El sanatları atölyesinde yeni beceriler öğrenmenin mutluluğunu yaşayan Doğukan Balduk (17), "Ben okulumdan çok memnunum. Öğretmenimi çok seviyorum, atölyede yeni şeyler yapıyoruz. Cemile öğretmenim bize çok şey öğretti. Bütün öğretmenleri çok seviyorum" dedi.
Hem atölyede çalışıp hem Karabağlar Belediyesi'nde staj yapan Dilan Beşkaya (17) da okul bittikten sonra Engelli Kamu Personeli Seçme Sınavı'na girip devlet kurumlarına atanmak istiyor.
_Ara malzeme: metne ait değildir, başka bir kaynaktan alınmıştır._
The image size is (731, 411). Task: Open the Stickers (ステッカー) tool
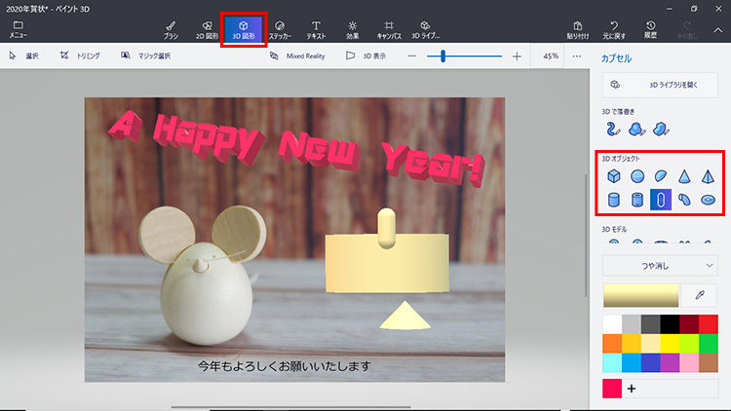280,28
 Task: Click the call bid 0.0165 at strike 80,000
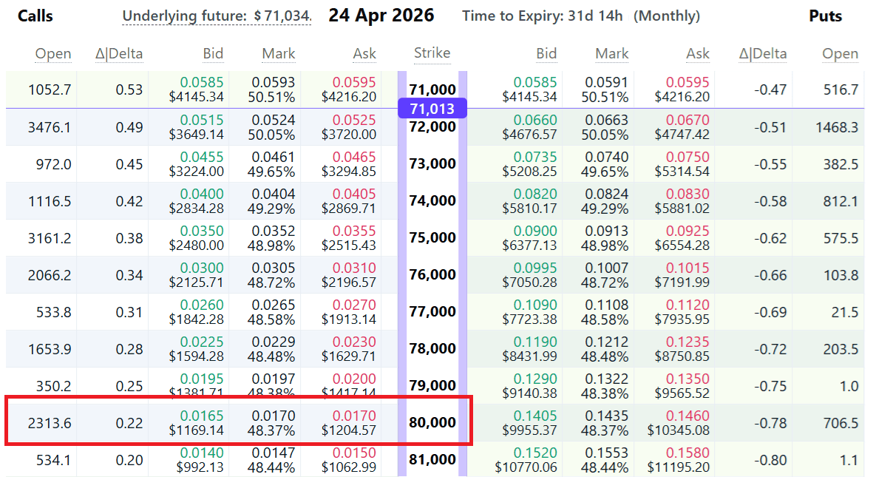pyautogui.click(x=201, y=415)
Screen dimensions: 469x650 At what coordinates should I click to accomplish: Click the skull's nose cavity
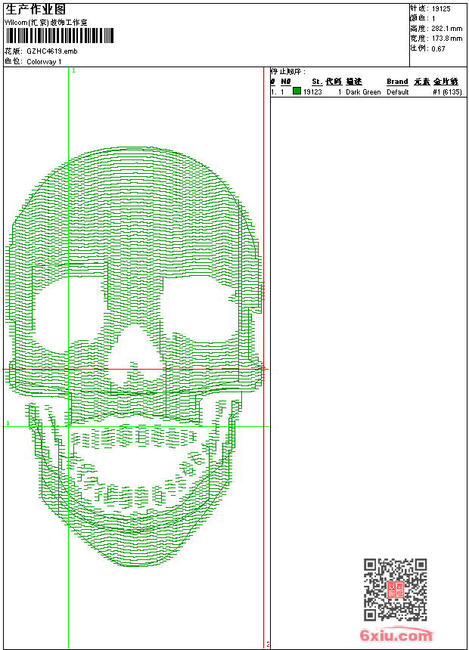(133, 355)
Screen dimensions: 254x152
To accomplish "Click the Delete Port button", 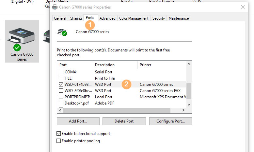I will (124, 121).
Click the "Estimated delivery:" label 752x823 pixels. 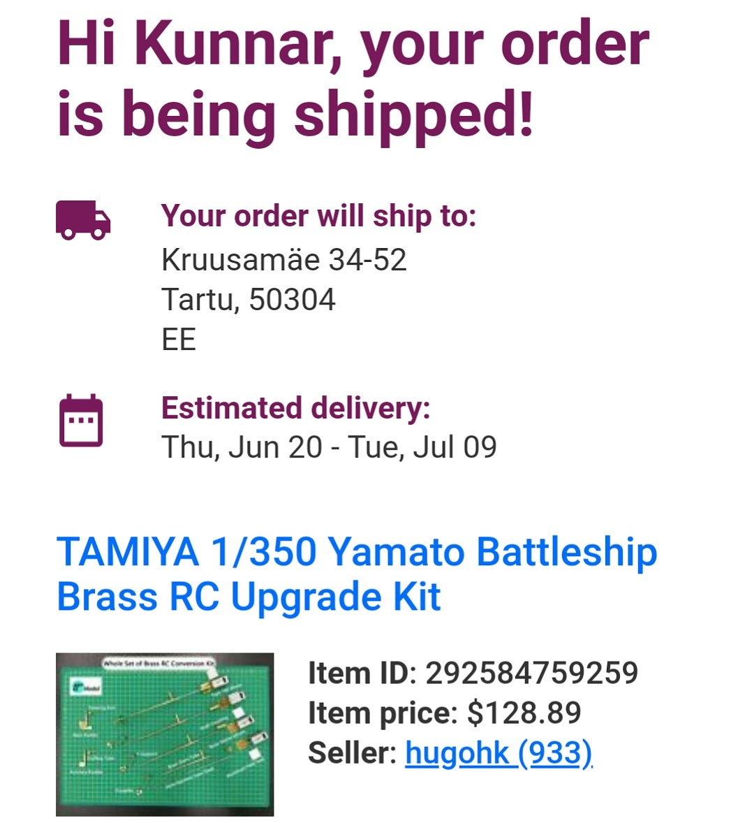coord(295,408)
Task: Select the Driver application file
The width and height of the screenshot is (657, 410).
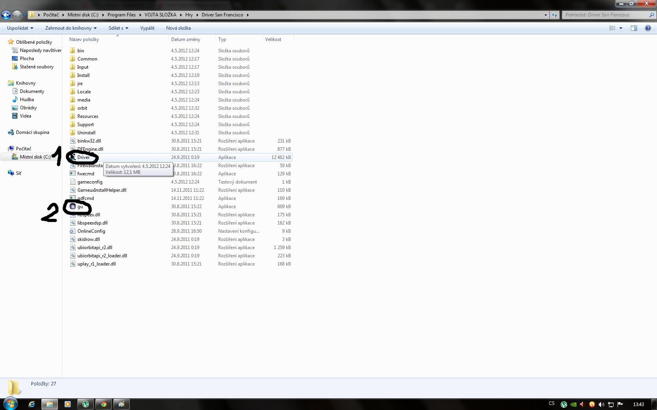Action: pos(83,157)
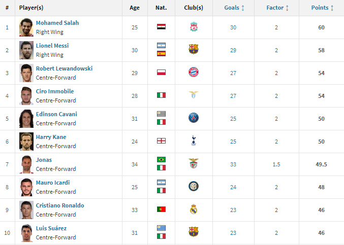Click the Liverpool club crest icon
The height and width of the screenshot is (245, 344).
pyautogui.click(x=193, y=27)
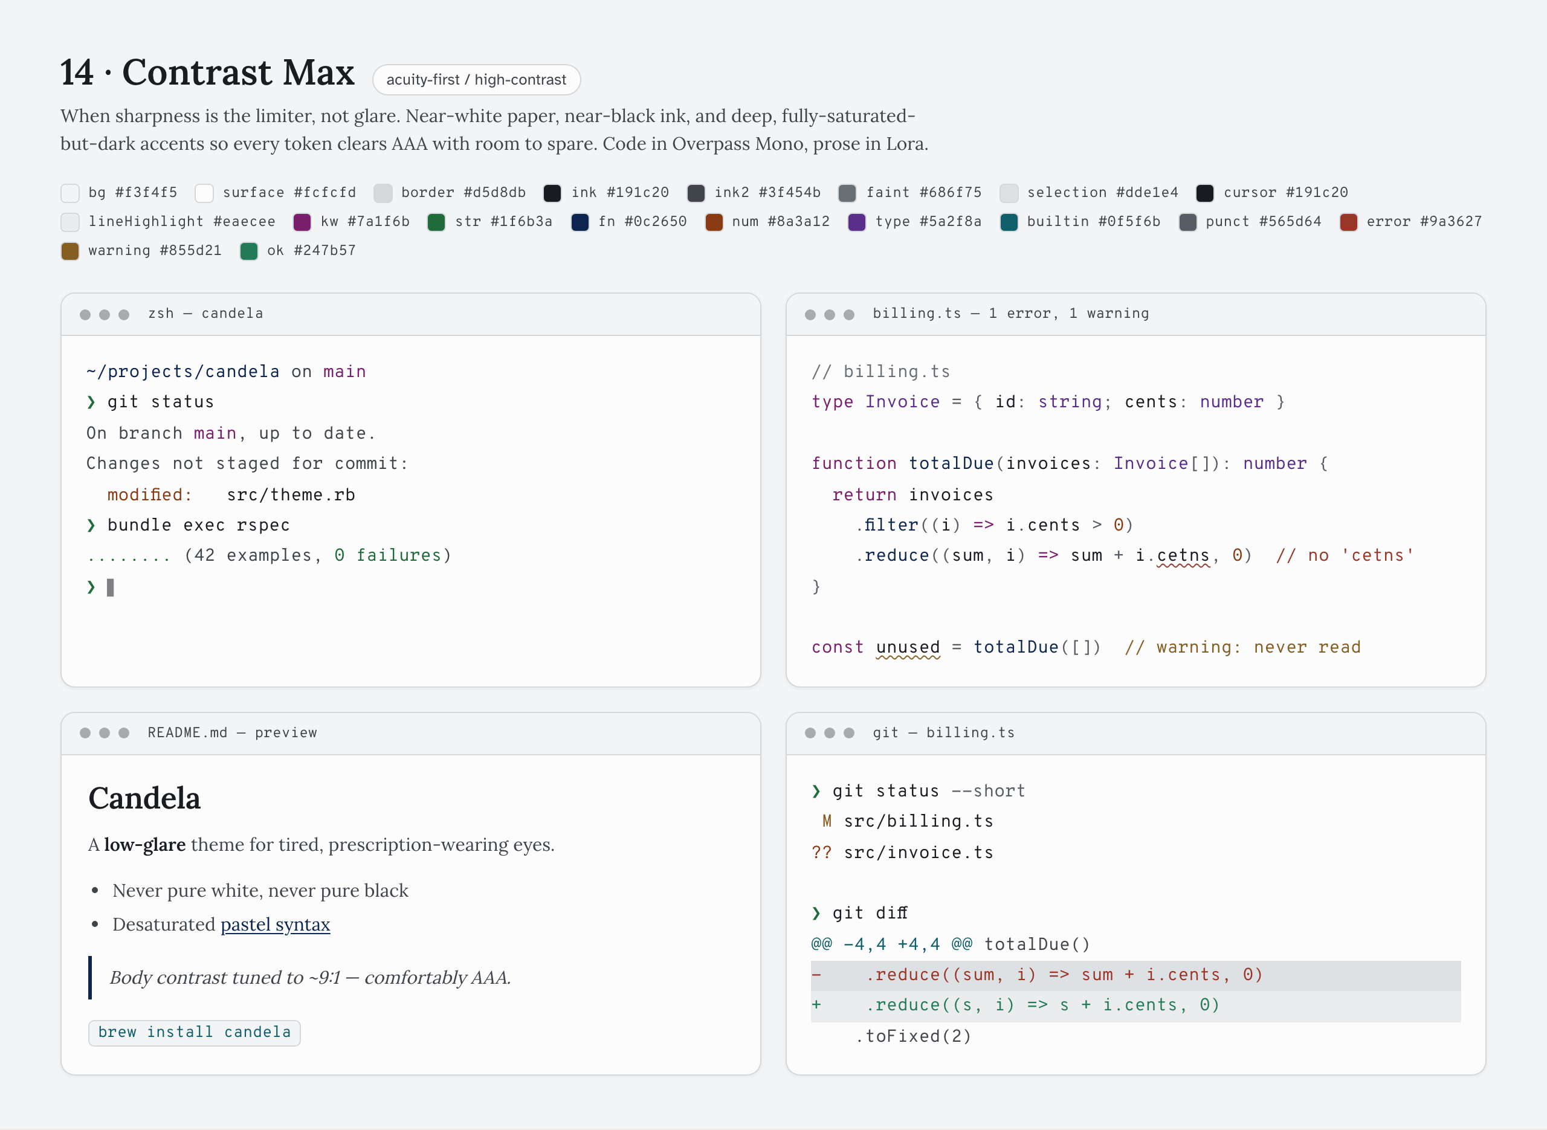Choose the builtin #0f5f6b teal swatch
Image resolution: width=1547 pixels, height=1130 pixels.
pyautogui.click(x=1009, y=222)
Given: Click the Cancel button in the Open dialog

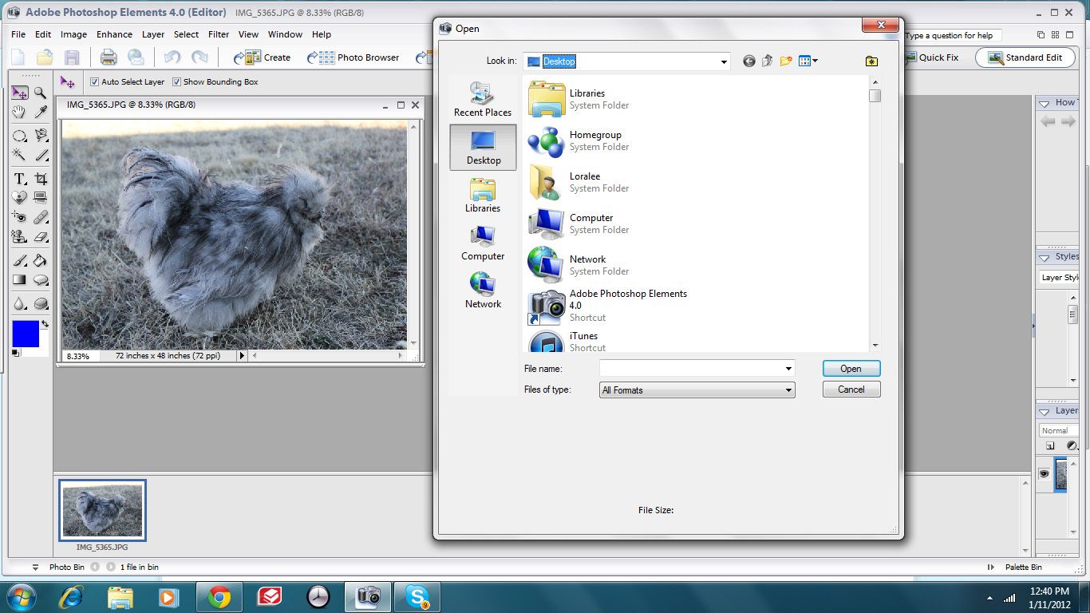Looking at the screenshot, I should coord(851,390).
Atölyeyi çok sevdiğini anlatan Beşkaya, "Ben 3'üncü sınıf öğrencisiyim. Önceden bilmediklerimi Cemile hocadan öğrendim. Burada etamin (perde yapmakta kullanılan, pamuk, keten ya da ipekten, gevşek ve delikli dokunmuş bir kumaş) yaptım. Aynı zamanda çalışıyorum. İlk kez iş sahibi oldum. Biraz yorulsam da çok mutluyum. Burada öğrendiğim için oraya çabuk alıştım" dedi.
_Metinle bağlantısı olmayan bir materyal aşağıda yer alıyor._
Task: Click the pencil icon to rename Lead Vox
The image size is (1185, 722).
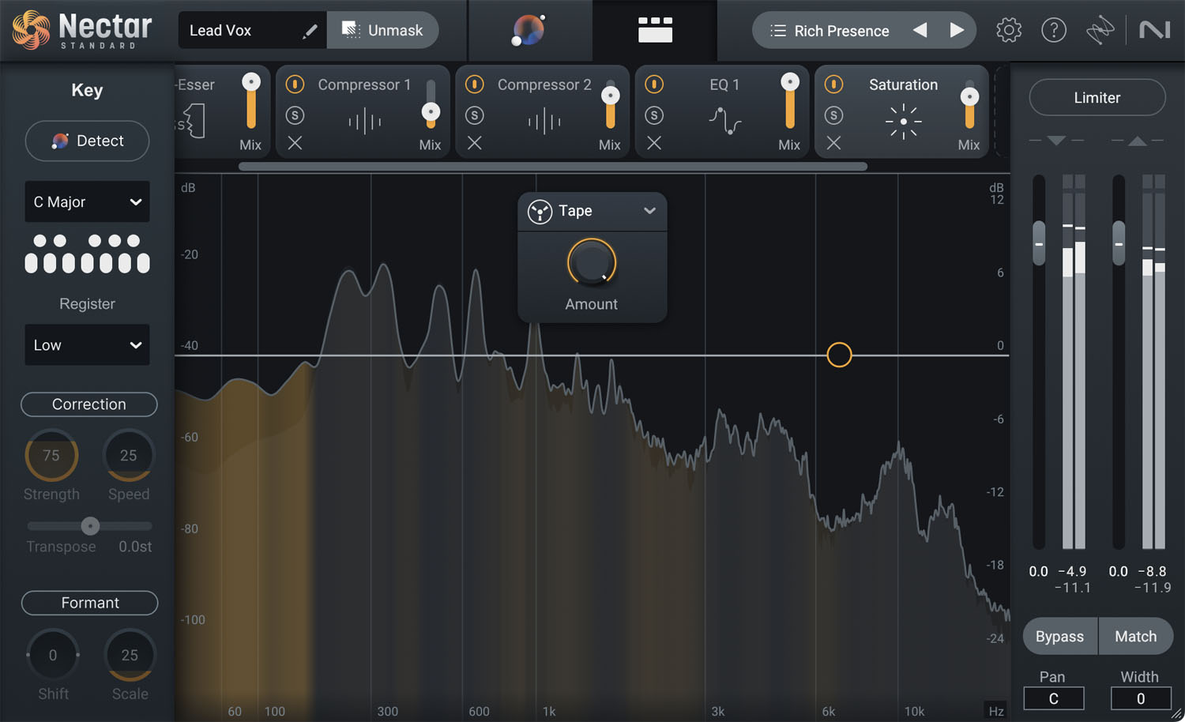Action: pos(310,31)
ÖĞRETMENİNE KOLYE HEDİYE EDECEK
10 yıldır bu okulda çalıştığını anlatan gıda teknolojisi öğretmeni Sultan Berna Kumbaracı da "Çocuklara her öğrettiğim bilgide dünyalar benim oluyor. Bu duyguyu yürekten hissediyorum. Onlar buraya dünyaya yeni gelmiş bebek gibi başlıyor. Siz onun emeklediğini, yürüdüğünü bazılarının ise koştuğunu gördüğünüzde bir anne ne hissederse onu hissediyorsunuz. Bunları konuşurken bile duygulanıyorum. Çünkü mesleğimi ve ğrencilerimi çok seviyorum. " diye konuştu. Hamur açmayı öğrenip pasta, börek yapan öğrencilerden Eray Korkmaz da mutfakta bulunduğu için oldukça mutlu olduğunu anlattı. Aşçı olmayı çok isteyen Korkmaz, öğretmenini çok sevdiğini söyleyerek Öğretmenler Günü için ona kolye hediye edeceğini belirtti.
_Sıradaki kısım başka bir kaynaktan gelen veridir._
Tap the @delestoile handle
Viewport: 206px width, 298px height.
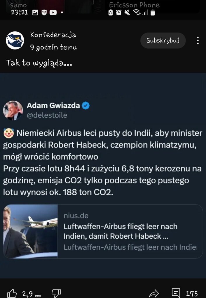click(x=47, y=115)
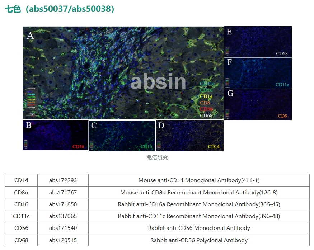Click catalog number abs171540
The image size is (314, 250).
63,228
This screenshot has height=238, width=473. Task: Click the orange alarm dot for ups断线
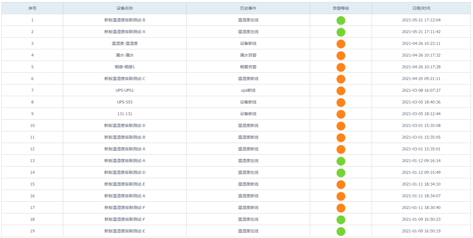341,91
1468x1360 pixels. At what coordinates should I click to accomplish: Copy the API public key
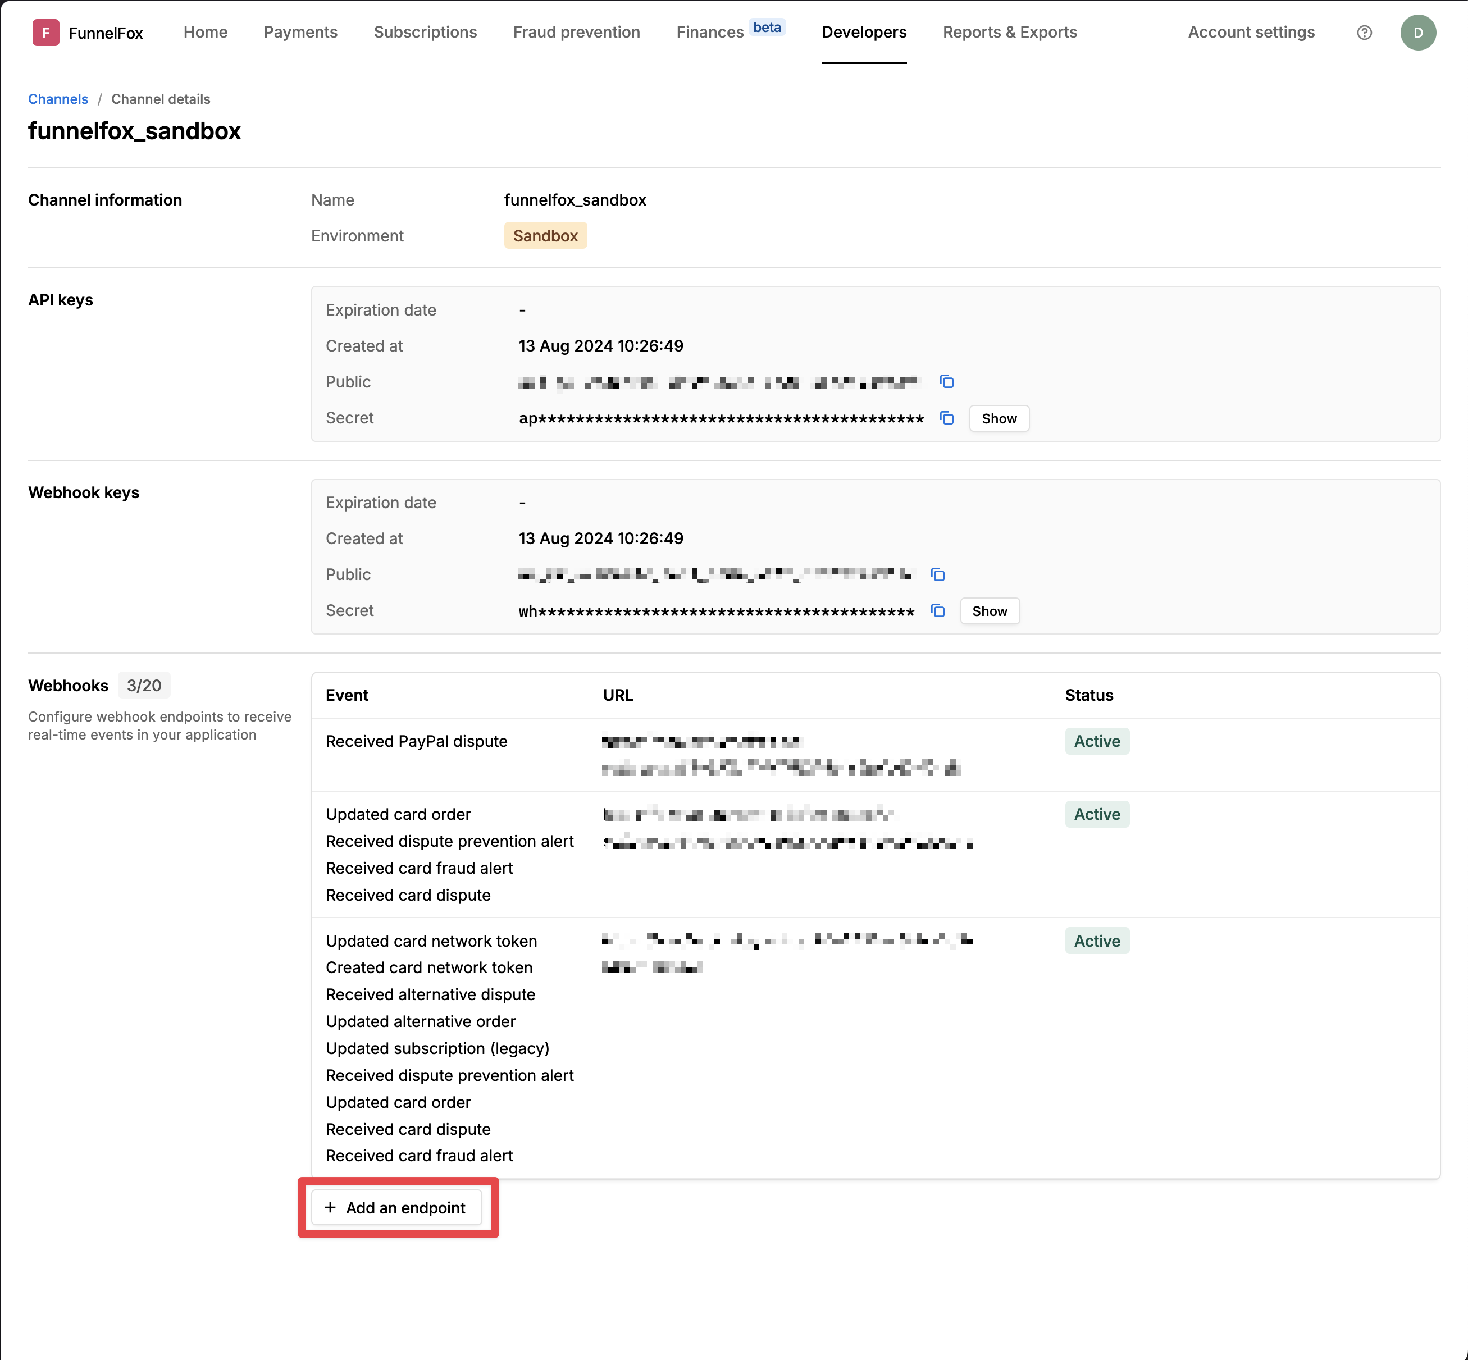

ÖĞRENCİLERLE SICAK VE DUYGUSAL İLETİŞİM
Seramik öğretmeni Firdevs Öner ise 20 yıllık iş yaşamının 7 yılını özel öğrencilerle birlikte geçirdiğini, en mutlu yıllarının bu okulda geçtiğine dikkat çekerek, "Seramik bölümü vücuttaki elektriği alır. Seramikle uğraşmayı çok önemseyen özel öğrencilerle beraberim. Öğrenciler bu bölümde kendi içsel dünyalarını rahatlıkla yansıtıyor ve mutluluklarını paylaşıyor. Diğer okullara göre bizim okulumuzda çalışırken biraz daha sabırlı olmak gerekiyor. O zaman ortaya da bu güzel ürünler çıkıyor. Veli, idare ve bizler sıkı bir diyalog içindeyiz. En ufak yanlış özel öğrencilerde farklı etkilere yol açar. Sıcak ve duygusal bir iletişim kurmamız çok önemli. Toplum içine girdiklerinde kendilerini ifade etmede sorun yaşamasınlar istiyoruz. Haftanın 3 günü staj yapıyorlar. Para kazanmanın ne olduğunu kavramaya çalışıyorlar. Birçoğu ilk parasıyla ailesine hediye alıyor. Onların toplumda yer bulmasını arzu ediyoruz. Bütün çabamız bunun için. Son yıllarda onlara karşı daha duyarlı olunmaya başlandı. Bu okullar o öğrenciler için bir fırsat. Veliler, çocuklar mezun olduktan sonra da bizle bağlarını koparmıyor" şeklinde konuştu.